La Russia impoverita e le spese per armarsi. Per l’Europa sfide decisive

Come tutte le crisi anche quella russo-ucraina crea delle opportunità per correggere errori passati e modificare il corso fin qui intrapreso. Iniziamo dalla politica energetica. Due i momenti fondamentali: il legame Ue-Usa con la Russia e la svolta «verde». Il primo centrale: l’Occidente ha mantenuto, per decenni, la dipendenza dagli idrocarburi e dalle materie prime russe per finanziare indirettamente il passaggio di Mosca alla democrazia e al mercato libero dopo il comunismo. È stato, in pratica, una specie di «piano Marshall» camuffato, per non avere più sull’uscio di casa un avversario affamato, ma un partner.

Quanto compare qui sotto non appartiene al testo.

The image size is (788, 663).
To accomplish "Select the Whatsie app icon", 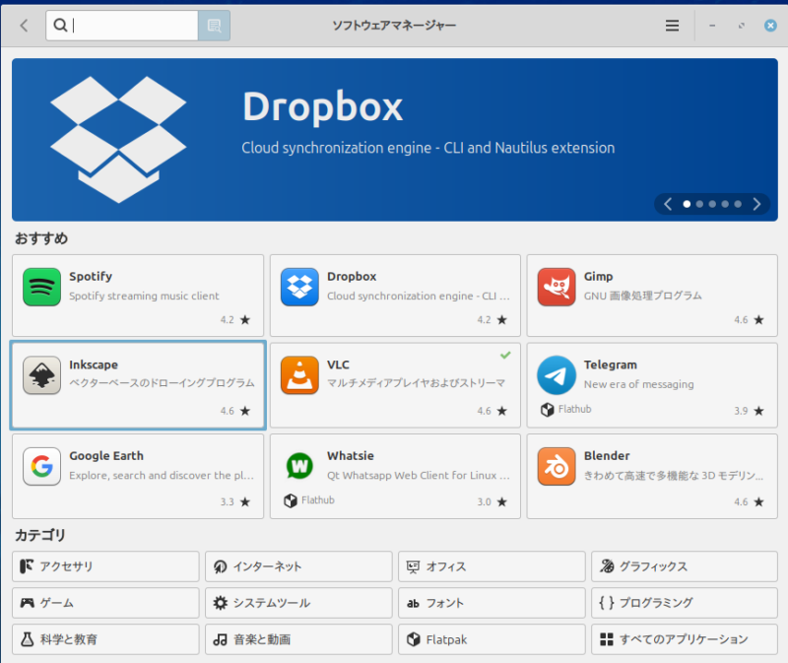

Non è un caso che l’ex presidente americano Bill Clinton abbia appena raccontato della proposta fatta al Cremlino - prima a Eltsin poi a Putin - di far aderire l’ex «nemico» della Guerra fredda all’Alleanza atlantica e che vi siano stati gli accordi di Pratica di mare nel 2002, mediati dall’Italia. Il problema è che, dopo la primavera 2012 - quando Putin volle tornare a forza alla presidenza per un terzo mandato (in violazione della Costituzione eltsiniana) - Mosca ha iniziato a investire quei capitali acquisiti non per migliorare la qualità di vita della popolazione, ma in armi. E da lì a poco è scoppiata la tragedia ucraina.

Il secondo momento è che la svolta «verde», giustamente ispirata dall’Unione europea con l’utilizzo sempre maggiore delle energie rinnovabili, ha invero bisogno dopo lo scoppio della presente tragedia di un periodo temporale transitorio più ampio rispetto a quanto definito in autunno da alcuni governi e di una sapiente miscela (libera da interessi di parte) di fonti tradizionali e fonti nuove, se si intendono evitare pesanti choc e un costo troppo elevato da sopportare per gli utenti.

La crisi russo-ucraina offre ora la possibilità di trovare questi nuovi equilibri. Troppi sono 700 milioni di dollari che ogni giorno incassa il Cremlino dalla vendita delle sue materie prime e li spende in funzione anti-occidentale. La diversificazione degli approvvigionamenti è diventata poi un obbligo di sicurezza nazionale, come il ripensare a scelte del passato, leggasi chissà il nucleare o la costruzione di rigassificatori.

Proseguiamo con la politica di difesa Ue. L’odierno dramma dimostra che la meritoria volontà dei Padri fondatori di creare un’Unione, non potenza tradizionale, non corrisponde ai tempi non ancora maturi, perché la deterrenza nucleare, ad esempio, oggi non è più garanzia di pace. La decisione di aumentare le spese militari all’interno della Nato è stata presa anni fa e adesso è solo tornata di attualità. L’Unione europea dovrà semmai scegliere se creare strutture indipendenti o un qualcosa all’interno dell’Alleanza atlantica, tenendo presente il disimpegno Usa, sempre più palese, dal Vecchio continente. Se gli europei vorranno vivere in pace in futuro ed essere sicuri in casa propria, garantendosi democrazia e sicurezza, saranno costretti a mettere mano al portafoglio. Lo stesso dicasi sull’assumersi un atteggiamento di maggiore impegno personale e sociale. Il «che c’entro io?» con la tragedia russo-ucraina o il va bene qualsiasi cosa, «ma non nel mio cortile» sono superati dalla tempestosa realtà al confine orientale post 24 febbraio. La globalizzazione del resto, con le sue ricorrenti crisi finanziarie internazionali, aveva già segnalato che la bellezza di un mondo interconnesso era bilanciata dall’importazione involontaria a livello locale di difficoltà altrui.

Trovare ora urgenti soluzioni sarà cruciale per garantirsi un futuro di stabilità e benessere senza venire travolti.